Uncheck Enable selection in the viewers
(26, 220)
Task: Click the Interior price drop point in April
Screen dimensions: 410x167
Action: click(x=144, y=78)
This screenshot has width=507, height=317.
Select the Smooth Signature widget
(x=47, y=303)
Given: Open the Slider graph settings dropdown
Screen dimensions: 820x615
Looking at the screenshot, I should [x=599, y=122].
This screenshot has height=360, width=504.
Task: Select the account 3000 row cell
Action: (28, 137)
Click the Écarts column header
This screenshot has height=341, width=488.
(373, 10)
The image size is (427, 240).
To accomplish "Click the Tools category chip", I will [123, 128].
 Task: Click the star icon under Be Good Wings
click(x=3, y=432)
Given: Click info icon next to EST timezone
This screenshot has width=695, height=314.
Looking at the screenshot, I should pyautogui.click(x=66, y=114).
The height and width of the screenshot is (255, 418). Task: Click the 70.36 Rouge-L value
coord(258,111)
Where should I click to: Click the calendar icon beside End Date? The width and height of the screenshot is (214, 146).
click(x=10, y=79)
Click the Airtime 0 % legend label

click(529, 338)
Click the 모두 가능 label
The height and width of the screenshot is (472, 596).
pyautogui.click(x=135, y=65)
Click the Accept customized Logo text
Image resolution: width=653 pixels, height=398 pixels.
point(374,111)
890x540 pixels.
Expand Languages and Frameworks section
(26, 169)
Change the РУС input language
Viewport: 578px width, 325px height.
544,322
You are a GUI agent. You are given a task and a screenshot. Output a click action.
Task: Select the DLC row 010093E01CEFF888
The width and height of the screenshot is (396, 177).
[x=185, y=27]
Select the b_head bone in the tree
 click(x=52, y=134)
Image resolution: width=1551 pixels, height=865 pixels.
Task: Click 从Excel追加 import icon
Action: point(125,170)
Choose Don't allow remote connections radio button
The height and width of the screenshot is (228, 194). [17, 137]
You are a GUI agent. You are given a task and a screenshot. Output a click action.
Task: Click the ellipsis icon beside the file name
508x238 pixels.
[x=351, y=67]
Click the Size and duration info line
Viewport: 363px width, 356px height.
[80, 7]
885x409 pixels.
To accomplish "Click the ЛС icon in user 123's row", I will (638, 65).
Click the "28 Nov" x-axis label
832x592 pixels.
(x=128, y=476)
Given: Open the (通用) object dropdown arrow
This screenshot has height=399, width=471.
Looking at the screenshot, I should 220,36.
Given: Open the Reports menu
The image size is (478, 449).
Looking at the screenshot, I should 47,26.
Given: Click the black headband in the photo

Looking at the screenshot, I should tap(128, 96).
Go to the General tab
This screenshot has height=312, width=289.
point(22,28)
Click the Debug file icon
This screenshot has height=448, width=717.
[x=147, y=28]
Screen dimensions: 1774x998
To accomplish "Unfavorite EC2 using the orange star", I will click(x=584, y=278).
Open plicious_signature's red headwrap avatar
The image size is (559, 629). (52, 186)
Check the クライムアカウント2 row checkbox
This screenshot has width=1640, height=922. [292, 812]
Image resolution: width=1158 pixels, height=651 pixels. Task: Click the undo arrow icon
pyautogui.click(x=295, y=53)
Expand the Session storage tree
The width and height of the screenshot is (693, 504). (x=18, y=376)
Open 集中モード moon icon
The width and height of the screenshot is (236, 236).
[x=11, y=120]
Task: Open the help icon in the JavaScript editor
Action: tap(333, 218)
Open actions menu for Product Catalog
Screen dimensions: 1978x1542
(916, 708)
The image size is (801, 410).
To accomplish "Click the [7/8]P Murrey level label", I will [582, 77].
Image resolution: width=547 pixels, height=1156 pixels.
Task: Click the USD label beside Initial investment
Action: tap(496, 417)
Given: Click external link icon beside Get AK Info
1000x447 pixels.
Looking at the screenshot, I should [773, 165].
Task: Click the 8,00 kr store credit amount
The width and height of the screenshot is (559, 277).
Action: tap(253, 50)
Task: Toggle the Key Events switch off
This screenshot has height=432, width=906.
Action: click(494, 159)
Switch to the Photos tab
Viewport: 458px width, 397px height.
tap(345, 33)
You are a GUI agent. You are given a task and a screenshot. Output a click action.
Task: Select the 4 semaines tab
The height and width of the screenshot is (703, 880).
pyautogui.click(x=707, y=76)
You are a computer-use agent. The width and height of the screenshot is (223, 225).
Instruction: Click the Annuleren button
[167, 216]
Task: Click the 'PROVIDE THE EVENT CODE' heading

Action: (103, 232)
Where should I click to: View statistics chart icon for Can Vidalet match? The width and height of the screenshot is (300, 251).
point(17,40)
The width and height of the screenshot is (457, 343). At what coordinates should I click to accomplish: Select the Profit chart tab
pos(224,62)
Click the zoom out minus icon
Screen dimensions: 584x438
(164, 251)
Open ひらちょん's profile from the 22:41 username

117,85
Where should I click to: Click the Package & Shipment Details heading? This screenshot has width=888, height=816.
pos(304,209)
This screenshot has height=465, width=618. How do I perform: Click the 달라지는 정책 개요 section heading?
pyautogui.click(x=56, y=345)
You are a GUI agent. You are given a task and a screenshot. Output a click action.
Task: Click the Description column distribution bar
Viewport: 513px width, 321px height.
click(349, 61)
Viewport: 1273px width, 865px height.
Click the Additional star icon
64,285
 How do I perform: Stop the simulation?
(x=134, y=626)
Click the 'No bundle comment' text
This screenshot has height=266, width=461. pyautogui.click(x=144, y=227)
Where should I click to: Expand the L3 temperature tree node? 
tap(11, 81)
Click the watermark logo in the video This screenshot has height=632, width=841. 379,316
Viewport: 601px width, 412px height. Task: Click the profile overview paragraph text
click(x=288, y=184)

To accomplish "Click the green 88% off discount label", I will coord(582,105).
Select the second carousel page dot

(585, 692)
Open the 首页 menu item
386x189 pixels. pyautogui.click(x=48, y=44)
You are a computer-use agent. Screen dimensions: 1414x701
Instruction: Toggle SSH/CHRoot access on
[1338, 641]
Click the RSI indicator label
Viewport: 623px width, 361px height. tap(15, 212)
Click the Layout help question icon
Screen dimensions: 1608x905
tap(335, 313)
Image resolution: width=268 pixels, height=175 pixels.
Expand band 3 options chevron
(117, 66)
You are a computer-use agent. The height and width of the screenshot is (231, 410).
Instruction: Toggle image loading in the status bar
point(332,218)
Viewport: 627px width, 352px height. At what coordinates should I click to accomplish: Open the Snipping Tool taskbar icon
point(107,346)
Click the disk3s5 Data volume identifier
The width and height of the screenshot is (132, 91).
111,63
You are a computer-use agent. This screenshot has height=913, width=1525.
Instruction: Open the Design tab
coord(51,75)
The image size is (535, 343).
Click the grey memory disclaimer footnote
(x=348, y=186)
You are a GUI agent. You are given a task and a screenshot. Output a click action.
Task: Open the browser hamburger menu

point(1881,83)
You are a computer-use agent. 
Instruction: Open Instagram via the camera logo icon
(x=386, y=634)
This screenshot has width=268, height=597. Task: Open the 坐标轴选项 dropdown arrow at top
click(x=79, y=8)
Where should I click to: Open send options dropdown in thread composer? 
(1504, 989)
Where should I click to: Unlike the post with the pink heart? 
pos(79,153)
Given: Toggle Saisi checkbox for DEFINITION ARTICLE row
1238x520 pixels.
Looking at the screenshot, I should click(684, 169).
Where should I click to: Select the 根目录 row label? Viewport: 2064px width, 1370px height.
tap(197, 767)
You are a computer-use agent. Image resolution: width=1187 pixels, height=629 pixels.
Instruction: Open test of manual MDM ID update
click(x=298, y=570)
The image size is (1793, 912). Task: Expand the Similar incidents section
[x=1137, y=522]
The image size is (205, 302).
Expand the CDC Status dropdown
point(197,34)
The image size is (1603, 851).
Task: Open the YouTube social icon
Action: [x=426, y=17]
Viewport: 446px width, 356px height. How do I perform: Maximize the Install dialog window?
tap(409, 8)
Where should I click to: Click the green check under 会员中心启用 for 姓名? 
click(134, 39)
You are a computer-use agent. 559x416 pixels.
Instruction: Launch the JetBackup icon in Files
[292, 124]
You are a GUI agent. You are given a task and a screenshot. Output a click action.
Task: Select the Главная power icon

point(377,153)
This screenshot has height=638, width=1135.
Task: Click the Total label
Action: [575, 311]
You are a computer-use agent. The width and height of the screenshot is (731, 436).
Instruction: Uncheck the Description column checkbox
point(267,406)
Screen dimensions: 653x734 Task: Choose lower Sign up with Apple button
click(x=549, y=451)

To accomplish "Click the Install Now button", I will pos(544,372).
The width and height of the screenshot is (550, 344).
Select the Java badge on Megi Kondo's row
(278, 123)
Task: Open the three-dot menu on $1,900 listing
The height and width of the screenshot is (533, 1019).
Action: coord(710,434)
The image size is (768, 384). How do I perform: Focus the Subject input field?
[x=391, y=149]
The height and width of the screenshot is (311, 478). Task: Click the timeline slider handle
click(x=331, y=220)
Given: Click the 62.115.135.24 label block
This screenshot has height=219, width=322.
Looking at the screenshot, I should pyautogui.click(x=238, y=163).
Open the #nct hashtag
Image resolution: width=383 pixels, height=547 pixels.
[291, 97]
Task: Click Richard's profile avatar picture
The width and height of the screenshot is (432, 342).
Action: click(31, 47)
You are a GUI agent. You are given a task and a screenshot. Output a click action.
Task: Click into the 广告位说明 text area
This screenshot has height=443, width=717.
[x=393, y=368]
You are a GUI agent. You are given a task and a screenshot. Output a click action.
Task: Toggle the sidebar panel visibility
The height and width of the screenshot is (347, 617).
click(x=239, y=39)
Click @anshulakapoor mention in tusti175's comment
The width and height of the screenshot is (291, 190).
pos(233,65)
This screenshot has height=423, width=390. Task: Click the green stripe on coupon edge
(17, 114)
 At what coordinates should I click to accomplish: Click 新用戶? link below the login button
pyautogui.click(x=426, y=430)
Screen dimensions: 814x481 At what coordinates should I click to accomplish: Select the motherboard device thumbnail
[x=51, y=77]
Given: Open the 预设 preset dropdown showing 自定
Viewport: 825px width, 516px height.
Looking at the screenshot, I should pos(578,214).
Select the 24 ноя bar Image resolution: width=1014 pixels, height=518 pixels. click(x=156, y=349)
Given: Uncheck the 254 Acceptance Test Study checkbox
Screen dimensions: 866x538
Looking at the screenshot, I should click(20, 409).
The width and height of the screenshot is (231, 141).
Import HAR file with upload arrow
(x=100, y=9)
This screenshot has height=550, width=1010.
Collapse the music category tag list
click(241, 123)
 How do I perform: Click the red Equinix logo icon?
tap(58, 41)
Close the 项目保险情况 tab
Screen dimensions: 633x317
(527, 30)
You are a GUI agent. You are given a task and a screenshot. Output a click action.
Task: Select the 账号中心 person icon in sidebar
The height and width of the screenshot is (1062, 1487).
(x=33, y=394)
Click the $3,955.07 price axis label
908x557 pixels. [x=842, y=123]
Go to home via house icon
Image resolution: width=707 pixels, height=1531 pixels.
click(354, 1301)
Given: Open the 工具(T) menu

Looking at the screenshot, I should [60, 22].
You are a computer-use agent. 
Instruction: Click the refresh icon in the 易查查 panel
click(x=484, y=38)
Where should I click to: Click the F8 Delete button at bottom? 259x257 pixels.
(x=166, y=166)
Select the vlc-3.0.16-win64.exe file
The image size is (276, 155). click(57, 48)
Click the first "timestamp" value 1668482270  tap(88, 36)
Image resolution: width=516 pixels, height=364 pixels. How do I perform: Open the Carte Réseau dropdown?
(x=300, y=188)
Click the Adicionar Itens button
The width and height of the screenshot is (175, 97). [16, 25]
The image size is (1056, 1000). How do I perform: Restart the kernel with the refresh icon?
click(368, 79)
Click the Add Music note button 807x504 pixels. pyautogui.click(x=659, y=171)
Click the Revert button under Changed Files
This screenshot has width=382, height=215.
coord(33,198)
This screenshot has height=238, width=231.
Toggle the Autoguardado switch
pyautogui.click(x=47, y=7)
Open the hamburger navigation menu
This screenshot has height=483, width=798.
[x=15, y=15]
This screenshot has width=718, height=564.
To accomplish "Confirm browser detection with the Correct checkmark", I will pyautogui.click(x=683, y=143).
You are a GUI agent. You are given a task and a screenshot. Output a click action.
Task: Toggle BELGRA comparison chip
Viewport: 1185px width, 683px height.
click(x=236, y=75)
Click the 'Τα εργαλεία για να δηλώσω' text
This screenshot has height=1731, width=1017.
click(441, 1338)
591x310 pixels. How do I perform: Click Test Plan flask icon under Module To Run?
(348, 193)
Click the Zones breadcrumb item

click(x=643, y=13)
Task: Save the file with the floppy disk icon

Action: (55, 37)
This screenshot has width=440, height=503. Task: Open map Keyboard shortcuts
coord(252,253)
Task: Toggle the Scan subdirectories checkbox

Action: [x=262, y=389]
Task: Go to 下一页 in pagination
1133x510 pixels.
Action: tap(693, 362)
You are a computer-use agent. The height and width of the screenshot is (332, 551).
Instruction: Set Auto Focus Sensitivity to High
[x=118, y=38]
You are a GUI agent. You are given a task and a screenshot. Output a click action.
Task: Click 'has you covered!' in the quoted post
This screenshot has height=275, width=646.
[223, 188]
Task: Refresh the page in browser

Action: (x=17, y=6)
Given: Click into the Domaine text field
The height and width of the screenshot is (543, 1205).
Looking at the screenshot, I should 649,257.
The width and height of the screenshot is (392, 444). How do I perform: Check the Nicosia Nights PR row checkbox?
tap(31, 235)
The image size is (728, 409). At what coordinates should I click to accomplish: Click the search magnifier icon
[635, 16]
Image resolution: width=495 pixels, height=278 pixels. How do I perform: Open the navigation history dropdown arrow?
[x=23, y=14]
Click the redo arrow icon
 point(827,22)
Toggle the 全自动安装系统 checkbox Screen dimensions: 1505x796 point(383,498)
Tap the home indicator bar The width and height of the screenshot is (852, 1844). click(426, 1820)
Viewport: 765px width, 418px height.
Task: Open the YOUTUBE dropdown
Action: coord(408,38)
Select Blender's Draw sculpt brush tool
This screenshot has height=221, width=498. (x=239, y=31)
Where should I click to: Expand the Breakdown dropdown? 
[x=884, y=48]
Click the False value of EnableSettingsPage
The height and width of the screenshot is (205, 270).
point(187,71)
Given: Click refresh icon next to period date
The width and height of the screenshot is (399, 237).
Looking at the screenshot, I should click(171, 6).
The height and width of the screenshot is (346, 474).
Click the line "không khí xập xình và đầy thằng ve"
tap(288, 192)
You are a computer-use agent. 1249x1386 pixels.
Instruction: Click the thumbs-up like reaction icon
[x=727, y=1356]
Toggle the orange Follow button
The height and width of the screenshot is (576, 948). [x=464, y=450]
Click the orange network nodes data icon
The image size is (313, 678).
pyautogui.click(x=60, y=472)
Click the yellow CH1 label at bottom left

◆ ◆ ◆ ◆

#### Problem details
Copy the material from the line with "Click the watermark" to the line with "point(332,218)", both included, without changing anything.

#### Task result
Click the watermark logo in the video This screenshot has height=632, width=841. 379,316
Viewport: 601px width, 412px height. Task: Click the profile overview paragraph text
click(x=288, y=184)

To accomplish "Click the green 88% off discount label", I will coord(582,105).
Select the second carousel page dot

(585, 692)
Open the 首页 menu item
386x189 pixels. pyautogui.click(x=48, y=44)
You are a computer-use agent. Screen dimensions: 1414x701
Instruction: Toggle SSH/CHRoot access on
[1338, 641]
Click the RSI indicator label
Viewport: 623px width, 361px height. tap(15, 212)
Click the Layout help question icon
Screen dimensions: 1608x905
tap(335, 313)
Image resolution: width=268 pixels, height=175 pixels.
Expand band 3 options chevron
(117, 66)
You are a computer-use agent. The height and width of the screenshot is (231, 410).
Instruction: Toggle image loading in the status bar
point(332,218)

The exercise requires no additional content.